> YOUR TASK:
Retype every one of the following items line for line, with no changes.

─── WORKING DATA ───

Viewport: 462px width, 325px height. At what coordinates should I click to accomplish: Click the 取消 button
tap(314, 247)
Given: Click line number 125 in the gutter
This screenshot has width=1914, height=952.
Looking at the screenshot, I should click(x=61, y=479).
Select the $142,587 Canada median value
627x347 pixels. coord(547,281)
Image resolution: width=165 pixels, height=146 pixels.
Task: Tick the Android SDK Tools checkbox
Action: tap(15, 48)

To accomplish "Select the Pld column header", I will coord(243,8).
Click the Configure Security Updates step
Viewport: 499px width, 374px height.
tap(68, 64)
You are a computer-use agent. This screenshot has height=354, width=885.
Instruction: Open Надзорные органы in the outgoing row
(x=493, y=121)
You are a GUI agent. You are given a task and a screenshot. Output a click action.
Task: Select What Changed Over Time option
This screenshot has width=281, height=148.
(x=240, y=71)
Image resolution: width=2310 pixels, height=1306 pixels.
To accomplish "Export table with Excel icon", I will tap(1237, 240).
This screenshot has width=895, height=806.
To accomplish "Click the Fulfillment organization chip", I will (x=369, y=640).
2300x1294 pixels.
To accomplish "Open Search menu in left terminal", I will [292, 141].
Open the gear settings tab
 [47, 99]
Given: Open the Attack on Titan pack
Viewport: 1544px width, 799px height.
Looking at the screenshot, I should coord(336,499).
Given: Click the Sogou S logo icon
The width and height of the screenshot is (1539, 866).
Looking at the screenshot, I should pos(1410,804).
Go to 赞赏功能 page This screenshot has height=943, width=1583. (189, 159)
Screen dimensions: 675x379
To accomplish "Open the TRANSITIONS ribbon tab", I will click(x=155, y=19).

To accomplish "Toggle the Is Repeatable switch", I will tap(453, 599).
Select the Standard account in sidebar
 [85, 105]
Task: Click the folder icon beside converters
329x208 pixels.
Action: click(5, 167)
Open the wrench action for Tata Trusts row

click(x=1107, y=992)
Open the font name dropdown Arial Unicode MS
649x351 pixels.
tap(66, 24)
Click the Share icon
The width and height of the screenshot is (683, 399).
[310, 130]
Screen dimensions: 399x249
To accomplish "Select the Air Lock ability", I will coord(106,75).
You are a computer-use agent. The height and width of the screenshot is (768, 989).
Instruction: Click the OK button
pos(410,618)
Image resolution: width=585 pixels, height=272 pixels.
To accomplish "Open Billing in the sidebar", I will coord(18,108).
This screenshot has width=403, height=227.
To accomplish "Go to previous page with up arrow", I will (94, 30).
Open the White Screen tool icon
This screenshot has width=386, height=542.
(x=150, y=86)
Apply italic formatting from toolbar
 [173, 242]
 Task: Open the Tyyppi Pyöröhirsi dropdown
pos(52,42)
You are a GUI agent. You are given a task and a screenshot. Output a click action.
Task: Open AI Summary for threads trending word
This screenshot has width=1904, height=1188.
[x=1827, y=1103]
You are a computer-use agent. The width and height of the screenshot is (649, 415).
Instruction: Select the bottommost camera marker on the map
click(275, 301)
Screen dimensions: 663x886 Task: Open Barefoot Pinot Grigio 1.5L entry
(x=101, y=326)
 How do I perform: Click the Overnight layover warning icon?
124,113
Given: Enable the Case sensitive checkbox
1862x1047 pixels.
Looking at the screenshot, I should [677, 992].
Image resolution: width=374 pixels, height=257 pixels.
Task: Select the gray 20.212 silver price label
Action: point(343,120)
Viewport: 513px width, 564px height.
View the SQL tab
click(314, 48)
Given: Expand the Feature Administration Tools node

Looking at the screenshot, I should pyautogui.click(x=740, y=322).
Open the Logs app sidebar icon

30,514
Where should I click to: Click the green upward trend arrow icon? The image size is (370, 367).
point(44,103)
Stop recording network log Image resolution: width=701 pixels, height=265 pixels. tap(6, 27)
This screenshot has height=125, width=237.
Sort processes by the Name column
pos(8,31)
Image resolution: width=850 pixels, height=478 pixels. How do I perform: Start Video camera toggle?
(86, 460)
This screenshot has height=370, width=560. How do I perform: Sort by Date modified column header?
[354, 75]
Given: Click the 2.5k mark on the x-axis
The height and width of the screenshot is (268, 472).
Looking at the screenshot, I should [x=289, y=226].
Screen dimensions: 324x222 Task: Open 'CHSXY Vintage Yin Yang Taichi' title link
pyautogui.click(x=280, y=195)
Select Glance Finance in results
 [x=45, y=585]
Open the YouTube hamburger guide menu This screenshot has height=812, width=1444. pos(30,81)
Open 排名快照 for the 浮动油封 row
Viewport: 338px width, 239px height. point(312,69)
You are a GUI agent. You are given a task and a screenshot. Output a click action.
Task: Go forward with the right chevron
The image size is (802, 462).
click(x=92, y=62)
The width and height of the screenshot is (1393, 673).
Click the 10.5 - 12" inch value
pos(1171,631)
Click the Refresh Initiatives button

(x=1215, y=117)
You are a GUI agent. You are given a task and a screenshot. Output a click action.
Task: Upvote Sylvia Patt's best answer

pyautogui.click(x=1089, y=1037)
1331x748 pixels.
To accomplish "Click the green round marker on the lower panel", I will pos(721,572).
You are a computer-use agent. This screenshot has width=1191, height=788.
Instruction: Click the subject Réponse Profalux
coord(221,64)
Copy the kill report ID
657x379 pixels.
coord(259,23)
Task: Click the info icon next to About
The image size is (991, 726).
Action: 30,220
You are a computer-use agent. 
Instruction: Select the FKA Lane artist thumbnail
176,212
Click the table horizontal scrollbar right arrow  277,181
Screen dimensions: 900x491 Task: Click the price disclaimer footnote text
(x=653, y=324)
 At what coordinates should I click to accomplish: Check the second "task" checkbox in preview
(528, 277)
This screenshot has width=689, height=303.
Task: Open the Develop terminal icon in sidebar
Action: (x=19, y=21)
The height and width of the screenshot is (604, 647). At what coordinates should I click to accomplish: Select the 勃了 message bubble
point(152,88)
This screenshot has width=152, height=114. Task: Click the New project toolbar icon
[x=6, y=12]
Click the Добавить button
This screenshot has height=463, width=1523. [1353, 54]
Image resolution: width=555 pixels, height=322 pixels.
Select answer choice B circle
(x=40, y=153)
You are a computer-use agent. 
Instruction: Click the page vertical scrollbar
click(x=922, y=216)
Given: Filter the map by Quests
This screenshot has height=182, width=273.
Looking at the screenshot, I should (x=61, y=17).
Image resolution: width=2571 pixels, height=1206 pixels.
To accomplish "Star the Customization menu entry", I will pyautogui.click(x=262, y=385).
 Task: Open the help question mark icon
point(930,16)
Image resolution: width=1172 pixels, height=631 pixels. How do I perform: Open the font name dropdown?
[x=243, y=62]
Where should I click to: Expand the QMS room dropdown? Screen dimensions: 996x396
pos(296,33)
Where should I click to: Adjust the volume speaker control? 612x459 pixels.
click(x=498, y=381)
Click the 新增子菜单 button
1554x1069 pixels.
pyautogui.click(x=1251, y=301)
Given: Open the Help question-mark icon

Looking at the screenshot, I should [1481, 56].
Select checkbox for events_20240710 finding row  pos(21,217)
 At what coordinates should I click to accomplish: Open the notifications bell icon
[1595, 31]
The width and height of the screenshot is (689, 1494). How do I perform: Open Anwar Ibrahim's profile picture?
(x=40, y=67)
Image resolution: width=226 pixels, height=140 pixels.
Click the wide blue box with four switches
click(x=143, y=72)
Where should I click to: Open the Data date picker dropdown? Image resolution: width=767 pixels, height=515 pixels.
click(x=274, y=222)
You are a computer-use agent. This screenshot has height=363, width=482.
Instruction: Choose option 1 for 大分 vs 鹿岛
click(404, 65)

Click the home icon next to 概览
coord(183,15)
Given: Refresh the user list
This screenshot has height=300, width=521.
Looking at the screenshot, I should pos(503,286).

───

> PROBLEM SOLUTION:
Viewport: 462px width, 325px height. At what coordinates should I click to accomplish: Click the 取消 button
tap(314, 247)
Given: Click line number 125 in the gutter
This screenshot has width=1914, height=952.
Looking at the screenshot, I should click(x=61, y=479).
Select the $142,587 Canada median value
627x347 pixels. coord(547,281)
Image resolution: width=165 pixels, height=146 pixels.
Task: Tick the Android SDK Tools checkbox
Action: tap(15, 48)

To accomplish "Select the Pld column header", I will coord(243,8).
Click the Configure Security Updates step
Viewport: 499px width, 374px height.
tap(68, 64)
You are a computer-use agent. This screenshot has height=354, width=885.
Instruction: Open Надзорные органы in the outgoing row
(x=493, y=121)
You are a GUI agent. You are given a task and a screenshot. Output a click action.
Task: Select What Changed Over Time option
This screenshot has width=281, height=148.
(x=240, y=71)
Image resolution: width=2310 pixels, height=1306 pixels.
To accomplish "Export table with Excel icon", I will tap(1237, 240).
This screenshot has width=895, height=806.
To accomplish "Click the Fulfillment organization chip", I will (x=369, y=640).
2300x1294 pixels.
To accomplish "Open Search menu in left terminal", I will [292, 141].
Open the gear settings tab
 [47, 99]
Given: Open the Attack on Titan pack
Viewport: 1544px width, 799px height.
Looking at the screenshot, I should coord(336,499).
Given: Click the Sogou S logo icon
The width and height of the screenshot is (1539, 866).
Looking at the screenshot, I should pos(1410,804).
Go to 赞赏功能 page This screenshot has height=943, width=1583. (189, 159)
Screen dimensions: 675x379
To accomplish "Open the TRANSITIONS ribbon tab", I will click(x=155, y=19).

To accomplish "Toggle the Is Repeatable switch", I will tap(453, 599).
Select the Standard account in sidebar
 [85, 105]
Task: Click the folder icon beside converters
329x208 pixels.
Action: click(5, 167)
Open the wrench action for Tata Trusts row

click(x=1107, y=992)
Open the font name dropdown Arial Unicode MS
649x351 pixels.
tap(66, 24)
Click the Share icon
The width and height of the screenshot is (683, 399).
[310, 130]
Screen dimensions: 399x249
To accomplish "Select the Air Lock ability", I will coord(106,75).
You are a computer-use agent. The height and width of the screenshot is (768, 989).
Instruction: Click the OK button
pos(410,618)
Image resolution: width=585 pixels, height=272 pixels.
To accomplish "Open Billing in the sidebar", I will coord(18,108).
This screenshot has width=403, height=227.
To accomplish "Go to previous page with up arrow", I will (94, 30).
Open the White Screen tool icon
This screenshot has width=386, height=542.
(x=150, y=86)
Apply italic formatting from toolbar
 [173, 242]
 Task: Open the Tyyppi Pyöröhirsi dropdown
pos(52,42)
You are a GUI agent. You are given a task and a screenshot. Output a click action.
Task: Open AI Summary for threads trending word
This screenshot has width=1904, height=1188.
[x=1827, y=1103]
You are a computer-use agent. The width and height of the screenshot is (649, 415).
Instruction: Select the bottommost camera marker on the map
click(275, 301)
Screen dimensions: 663x886 Task: Open Barefoot Pinot Grigio 1.5L entry
(x=101, y=326)
 How do I perform: Click the Overnight layover warning icon?
124,113
Given: Enable the Case sensitive checkbox
1862x1047 pixels.
Looking at the screenshot, I should [677, 992].
Image resolution: width=374 pixels, height=257 pixels.
Task: Select the gray 20.212 silver price label
Action: point(343,120)
Viewport: 513px width, 564px height.
View the SQL tab
click(314, 48)
Given: Expand the Feature Administration Tools node

Looking at the screenshot, I should pyautogui.click(x=740, y=322).
Open the Logs app sidebar icon

30,514
Where should I click to: Click the green upward trend arrow icon? The image size is (370, 367).
point(44,103)
Stop recording network log Image resolution: width=701 pixels, height=265 pixels. tap(6, 27)
This screenshot has height=125, width=237.
Sort processes by the Name column
pos(8,31)
Image resolution: width=850 pixels, height=478 pixels. How do I perform: Start Video camera toggle?
(86, 460)
This screenshot has height=370, width=560. How do I perform: Sort by Date modified column header?
[354, 75]
Given: Click the 2.5k mark on the x-axis
The height and width of the screenshot is (268, 472).
Looking at the screenshot, I should [x=289, y=226].
Screen dimensions: 324x222 Task: Open 'CHSXY Vintage Yin Yang Taichi' title link
pyautogui.click(x=280, y=195)
Select Glance Finance in results
 [x=45, y=585]
Open the YouTube hamburger guide menu This screenshot has height=812, width=1444. pos(30,81)
Open 排名快照 for the 浮动油封 row
Viewport: 338px width, 239px height. point(312,69)
You are a GUI agent. You are given a task and a screenshot. Output a click action.
Task: Go forward with the right chevron
The image size is (802, 462).
click(x=92, y=62)
The width and height of the screenshot is (1393, 673).
Click the 10.5 - 12" inch value
pos(1171,631)
Click the Refresh Initiatives button

(x=1215, y=117)
You are a GUI agent. You are given a task and a screenshot. Output a click action.
Task: Upvote Sylvia Patt's best answer

pyautogui.click(x=1089, y=1037)
1331x748 pixels.
To accomplish "Click the green round marker on the lower panel", I will pos(721,572).
You are a computer-use agent. This screenshot has width=1191, height=788.
Instruction: Click the subject Réponse Profalux
coord(221,64)
Copy the kill report ID
657x379 pixels.
coord(259,23)
Task: Click the info icon next to About
The image size is (991, 726).
Action: 30,220
You are a computer-use agent. 
Instruction: Select the FKA Lane artist thumbnail
176,212
Click the table horizontal scrollbar right arrow  277,181
Screen dimensions: 900x491 Task: Click the price disclaimer footnote text
(x=653, y=324)
 At what coordinates should I click to accomplish: Check the second "task" checkbox in preview
(528, 277)
This screenshot has width=689, height=303.
Task: Open the Develop terminal icon in sidebar
Action: (x=19, y=21)
The height and width of the screenshot is (604, 647). At what coordinates should I click to accomplish: Select the 勃了 message bubble
point(152,88)
This screenshot has width=152, height=114. Task: Click the New project toolbar icon
[x=6, y=12]
Click the Добавить button
This screenshot has height=463, width=1523. [1353, 54]
Image resolution: width=555 pixels, height=322 pixels.
Select answer choice B circle
(x=40, y=153)
You are a computer-use agent. 
Instruction: Click the page vertical scrollbar
click(x=922, y=216)
Given: Filter the map by Quests
This screenshot has height=182, width=273.
Looking at the screenshot, I should (x=61, y=17).
Image resolution: width=2571 pixels, height=1206 pixels.
To accomplish "Star the Customization menu entry", I will pyautogui.click(x=262, y=385).
 Task: Open the help question mark icon
point(930,16)
Image resolution: width=1172 pixels, height=631 pixels. How do I perform: Open the font name dropdown?
[x=243, y=62]
Where should I click to: Expand the QMS room dropdown? Screen dimensions: 996x396
pos(296,33)
Where should I click to: Adjust the volume speaker control? 612x459 pixels.
click(x=498, y=381)
Click the 新增子菜单 button
1554x1069 pixels.
pyautogui.click(x=1251, y=301)
Given: Open the Help question-mark icon

Looking at the screenshot, I should [1481, 56].
Select checkbox for events_20240710 finding row  pos(21,217)
 At what coordinates should I click to accomplish: Open the notifications bell icon
[1595, 31]
The width and height of the screenshot is (689, 1494). How do I perform: Open Anwar Ibrahim's profile picture?
(x=40, y=67)
Image resolution: width=226 pixels, height=140 pixels.
Click the wide blue box with four switches
click(x=143, y=72)
Where should I click to: Open the Data date picker dropdown? Image resolution: width=767 pixels, height=515 pixels.
click(x=274, y=222)
You are a computer-use agent. This screenshot has height=363, width=482.
Instruction: Choose option 1 for 大分 vs 鹿岛
click(404, 65)

Click the home icon next to 概览
coord(183,15)
Given: Refresh the user list
This screenshot has height=300, width=521.
Looking at the screenshot, I should pos(503,286).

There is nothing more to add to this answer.